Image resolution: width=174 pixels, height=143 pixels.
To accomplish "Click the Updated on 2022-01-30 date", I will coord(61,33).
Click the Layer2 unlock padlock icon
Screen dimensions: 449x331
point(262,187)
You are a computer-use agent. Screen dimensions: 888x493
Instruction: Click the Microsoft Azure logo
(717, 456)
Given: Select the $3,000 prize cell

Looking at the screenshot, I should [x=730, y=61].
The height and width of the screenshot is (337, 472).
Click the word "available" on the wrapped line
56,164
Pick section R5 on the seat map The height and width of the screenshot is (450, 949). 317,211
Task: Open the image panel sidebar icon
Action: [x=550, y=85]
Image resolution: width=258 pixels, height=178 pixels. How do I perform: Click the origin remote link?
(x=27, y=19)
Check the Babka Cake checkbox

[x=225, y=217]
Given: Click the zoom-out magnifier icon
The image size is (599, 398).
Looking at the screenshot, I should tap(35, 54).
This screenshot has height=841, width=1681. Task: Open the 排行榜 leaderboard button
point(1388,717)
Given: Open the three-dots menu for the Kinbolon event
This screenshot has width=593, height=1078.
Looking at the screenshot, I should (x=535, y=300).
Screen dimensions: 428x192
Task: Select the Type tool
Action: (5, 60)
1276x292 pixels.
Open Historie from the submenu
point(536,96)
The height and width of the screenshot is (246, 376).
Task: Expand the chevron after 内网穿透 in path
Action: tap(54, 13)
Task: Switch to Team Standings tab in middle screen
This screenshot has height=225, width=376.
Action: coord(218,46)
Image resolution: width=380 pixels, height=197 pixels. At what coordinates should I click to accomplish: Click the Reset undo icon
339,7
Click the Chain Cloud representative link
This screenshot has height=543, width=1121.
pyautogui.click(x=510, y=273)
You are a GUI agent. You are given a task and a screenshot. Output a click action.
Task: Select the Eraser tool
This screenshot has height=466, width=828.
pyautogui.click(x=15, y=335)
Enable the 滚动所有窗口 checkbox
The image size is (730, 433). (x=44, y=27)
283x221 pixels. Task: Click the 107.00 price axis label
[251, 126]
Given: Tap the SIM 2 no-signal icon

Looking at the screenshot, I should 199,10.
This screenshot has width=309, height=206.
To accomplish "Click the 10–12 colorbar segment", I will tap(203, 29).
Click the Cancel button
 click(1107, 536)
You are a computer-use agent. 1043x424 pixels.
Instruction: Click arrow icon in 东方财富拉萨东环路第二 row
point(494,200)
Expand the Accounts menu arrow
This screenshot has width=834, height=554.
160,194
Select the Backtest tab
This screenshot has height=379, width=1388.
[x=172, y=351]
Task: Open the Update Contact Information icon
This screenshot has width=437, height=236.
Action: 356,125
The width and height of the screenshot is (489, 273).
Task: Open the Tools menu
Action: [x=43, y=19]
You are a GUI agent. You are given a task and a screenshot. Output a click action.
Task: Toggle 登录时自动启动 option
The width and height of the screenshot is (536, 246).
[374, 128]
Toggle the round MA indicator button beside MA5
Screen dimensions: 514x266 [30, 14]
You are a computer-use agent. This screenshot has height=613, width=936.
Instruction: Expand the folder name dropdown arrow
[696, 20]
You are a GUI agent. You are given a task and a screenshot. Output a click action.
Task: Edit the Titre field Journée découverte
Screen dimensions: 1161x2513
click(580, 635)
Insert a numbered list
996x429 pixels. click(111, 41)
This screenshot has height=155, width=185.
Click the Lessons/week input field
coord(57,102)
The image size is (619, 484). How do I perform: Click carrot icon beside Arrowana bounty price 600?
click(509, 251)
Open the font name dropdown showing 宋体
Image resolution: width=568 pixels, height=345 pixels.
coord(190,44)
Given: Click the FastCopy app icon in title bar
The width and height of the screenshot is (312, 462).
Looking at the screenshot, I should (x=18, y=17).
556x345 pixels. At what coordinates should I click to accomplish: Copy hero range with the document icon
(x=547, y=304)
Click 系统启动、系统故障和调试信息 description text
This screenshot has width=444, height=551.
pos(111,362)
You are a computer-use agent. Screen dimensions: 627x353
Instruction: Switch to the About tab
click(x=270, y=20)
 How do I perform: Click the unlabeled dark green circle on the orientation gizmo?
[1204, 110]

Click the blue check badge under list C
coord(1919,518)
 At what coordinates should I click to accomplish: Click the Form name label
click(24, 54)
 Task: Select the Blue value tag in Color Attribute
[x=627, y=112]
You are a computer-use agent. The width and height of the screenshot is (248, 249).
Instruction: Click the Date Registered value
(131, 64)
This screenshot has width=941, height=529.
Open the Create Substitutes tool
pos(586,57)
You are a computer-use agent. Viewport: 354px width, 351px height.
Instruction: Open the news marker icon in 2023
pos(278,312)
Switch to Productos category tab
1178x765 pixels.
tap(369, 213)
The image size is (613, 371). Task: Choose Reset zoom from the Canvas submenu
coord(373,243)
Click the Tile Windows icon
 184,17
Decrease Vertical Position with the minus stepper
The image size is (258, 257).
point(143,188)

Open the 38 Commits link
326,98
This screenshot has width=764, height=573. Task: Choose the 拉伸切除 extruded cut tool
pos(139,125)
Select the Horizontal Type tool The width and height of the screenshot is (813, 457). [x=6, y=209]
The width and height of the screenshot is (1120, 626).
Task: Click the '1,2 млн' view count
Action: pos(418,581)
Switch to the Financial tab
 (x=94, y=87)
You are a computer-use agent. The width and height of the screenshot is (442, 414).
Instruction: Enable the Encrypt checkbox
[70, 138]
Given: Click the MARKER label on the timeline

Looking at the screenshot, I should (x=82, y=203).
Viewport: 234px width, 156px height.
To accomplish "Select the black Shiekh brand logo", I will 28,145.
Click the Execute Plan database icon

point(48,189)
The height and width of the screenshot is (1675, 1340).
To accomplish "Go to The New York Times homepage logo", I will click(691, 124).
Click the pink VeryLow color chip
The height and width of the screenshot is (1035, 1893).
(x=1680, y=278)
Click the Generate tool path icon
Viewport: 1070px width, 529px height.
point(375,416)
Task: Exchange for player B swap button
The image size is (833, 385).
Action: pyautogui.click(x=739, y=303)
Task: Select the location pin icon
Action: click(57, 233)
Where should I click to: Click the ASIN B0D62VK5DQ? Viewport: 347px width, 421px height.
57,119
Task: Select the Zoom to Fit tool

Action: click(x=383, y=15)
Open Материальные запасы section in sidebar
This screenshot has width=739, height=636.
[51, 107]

.....

Work order: Could you write out the material above exactly as it appears?

Written response:
Image resolution: width=174 pixels, height=143 pixels.
To accomplish "Click the Updated on 2022-01-30 date", I will coord(61,33).
Click the Layer2 unlock padlock icon
Screen dimensions: 449x331
point(262,187)
You are a computer-use agent. Screen dimensions: 888x493
Instruction: Click the Microsoft Azure logo
(717, 456)
Given: Select the $3,000 prize cell

Looking at the screenshot, I should [x=730, y=61].
The height and width of the screenshot is (337, 472).
Click the word "available" on the wrapped line
56,164
Pick section R5 on the seat map The height and width of the screenshot is (450, 949). 317,211
Task: Open the image panel sidebar icon
Action: [x=550, y=85]
Image resolution: width=258 pixels, height=178 pixels. How do I perform: Click the origin remote link?
(x=27, y=19)
Check the Babka Cake checkbox

[x=225, y=217]
Given: Click the zoom-out magnifier icon
The image size is (599, 398).
Looking at the screenshot, I should tap(35, 54).
This screenshot has height=841, width=1681. Task: Open the 排行榜 leaderboard button
point(1388,717)
Given: Open the three-dots menu for the Kinbolon event
This screenshot has width=593, height=1078.
Looking at the screenshot, I should (x=535, y=300).
Screen dimensions: 428x192
Task: Select the Type tool
Action: (5, 60)
1276x292 pixels.
Open Historie from the submenu
point(536,96)
The height and width of the screenshot is (246, 376).
Task: Expand the chevron after 内网穿透 in path
Action: tap(54, 13)
Task: Switch to Team Standings tab in middle screen
This screenshot has height=225, width=376.
Action: coord(218,46)
Image resolution: width=380 pixels, height=197 pixels. At what coordinates should I click to accomplish: Click the Reset undo icon
339,7
Click the Chain Cloud representative link
This screenshot has height=543, width=1121.
pyautogui.click(x=510, y=273)
You are a GUI agent. You are given a task and a screenshot. Output a click action.
Task: Select the Eraser tool
This screenshot has height=466, width=828.
pyautogui.click(x=15, y=335)
Enable the 滚动所有窗口 checkbox
The image size is (730, 433). (x=44, y=27)
283x221 pixels. Task: Click the 107.00 price axis label
[251, 126]
Given: Tap the SIM 2 no-signal icon

Looking at the screenshot, I should 199,10.
This screenshot has width=309, height=206.
To accomplish "Click the 10–12 colorbar segment", I will tap(203, 29).
Click the Cancel button
 click(1107, 536)
You are a computer-use agent. 1043x424 pixels.
Instruction: Click arrow icon in 东方财富拉萨东环路第二 row
point(494,200)
Expand the Accounts menu arrow
This screenshot has width=834, height=554.
160,194
Select the Backtest tab
This screenshot has height=379, width=1388.
[x=172, y=351]
Task: Open the Update Contact Information icon
This screenshot has width=437, height=236.
Action: 356,125
The width and height of the screenshot is (489, 273).
Task: Open the Tools menu
Action: [x=43, y=19]
You are a GUI agent. You are given a task and a screenshot. Output a click action.
Task: Toggle 登录时自动启动 option
The width and height of the screenshot is (536, 246).
[374, 128]
Toggle the round MA indicator button beside MA5
Screen dimensions: 514x266 [30, 14]
You are a computer-use agent. This screenshot has height=613, width=936.
Instruction: Expand the folder name dropdown arrow
[696, 20]
You are a GUI agent. You are given a task and a screenshot. Output a click action.
Task: Edit the Titre field Journée découverte
Screen dimensions: 1161x2513
click(580, 635)
Insert a numbered list
996x429 pixels. click(111, 41)
This screenshot has height=155, width=185.
Click the Lessons/week input field
coord(57,102)
The image size is (619, 484). How do I perform: Click carrot icon beside Arrowana bounty price 600?
click(509, 251)
Open the font name dropdown showing 宋体
Image resolution: width=568 pixels, height=345 pixels.
coord(190,44)
Given: Click the FastCopy app icon in title bar
The width and height of the screenshot is (312, 462).
Looking at the screenshot, I should (x=18, y=17).
556x345 pixels. At what coordinates should I click to accomplish: Copy hero range with the document icon
(x=547, y=304)
Click 系统启动、系统故障和调试信息 description text
This screenshot has width=444, height=551.
pos(111,362)
You are a computer-use agent. Screen dimensions: 627x353
Instruction: Switch to the About tab
click(x=270, y=20)
 How do I perform: Click the unlabeled dark green circle on the orientation gizmo?
[1204, 110]

Click the blue check badge under list C
coord(1919,518)
 At what coordinates should I click to accomplish: Click the Form name label
click(24, 54)
 Task: Select the Blue value tag in Color Attribute
[x=627, y=112]
You are a computer-use agent. The width and height of the screenshot is (248, 249).
Instruction: Click the Date Registered value
(131, 64)
This screenshot has width=941, height=529.
Open the Create Substitutes tool
pos(586,57)
You are a computer-use agent. Viewport: 354px width, 351px height.
Instruction: Open the news marker icon in 2023
pos(278,312)
Switch to Productos category tab
1178x765 pixels.
tap(369, 213)
The image size is (613, 371). Task: Choose Reset zoom from the Canvas submenu
coord(373,243)
Click the Tile Windows icon
 184,17
Decrease Vertical Position with the minus stepper
The image size is (258, 257).
point(143,188)

Open the 38 Commits link
326,98
This screenshot has width=764, height=573. Task: Choose the 拉伸切除 extruded cut tool
pos(139,125)
Select the Horizontal Type tool The width and height of the screenshot is (813, 457). [x=6, y=209]
The width and height of the screenshot is (1120, 626).
Task: Click the '1,2 млн' view count
Action: pos(418,581)
Switch to the Financial tab
 (x=94, y=87)
You are a computer-use agent. The width and height of the screenshot is (442, 414).
Instruction: Enable the Encrypt checkbox
[70, 138]
Given: Click the MARKER label on the timeline

Looking at the screenshot, I should (x=82, y=203).
Viewport: 234px width, 156px height.
To accomplish "Select the black Shiekh brand logo", I will 28,145.
Click the Execute Plan database icon

point(48,189)
The height and width of the screenshot is (1675, 1340).
To accomplish "Go to The New York Times homepage logo", I will click(691, 124).
Click the pink VeryLow color chip
The height and width of the screenshot is (1035, 1893).
(x=1680, y=278)
Click the Generate tool path icon
Viewport: 1070px width, 529px height.
point(375,416)
Task: Exchange for player B swap button
The image size is (833, 385).
Action: pyautogui.click(x=739, y=303)
Task: Select the location pin icon
Action: click(57, 233)
Where should I click to: Click the ASIN B0D62VK5DQ? Viewport: 347px width, 421px height.
57,119
Task: Select the Zoom to Fit tool

Action: click(x=383, y=15)
Open Материальные запасы section in sidebar
This screenshot has width=739, height=636.
[51, 107]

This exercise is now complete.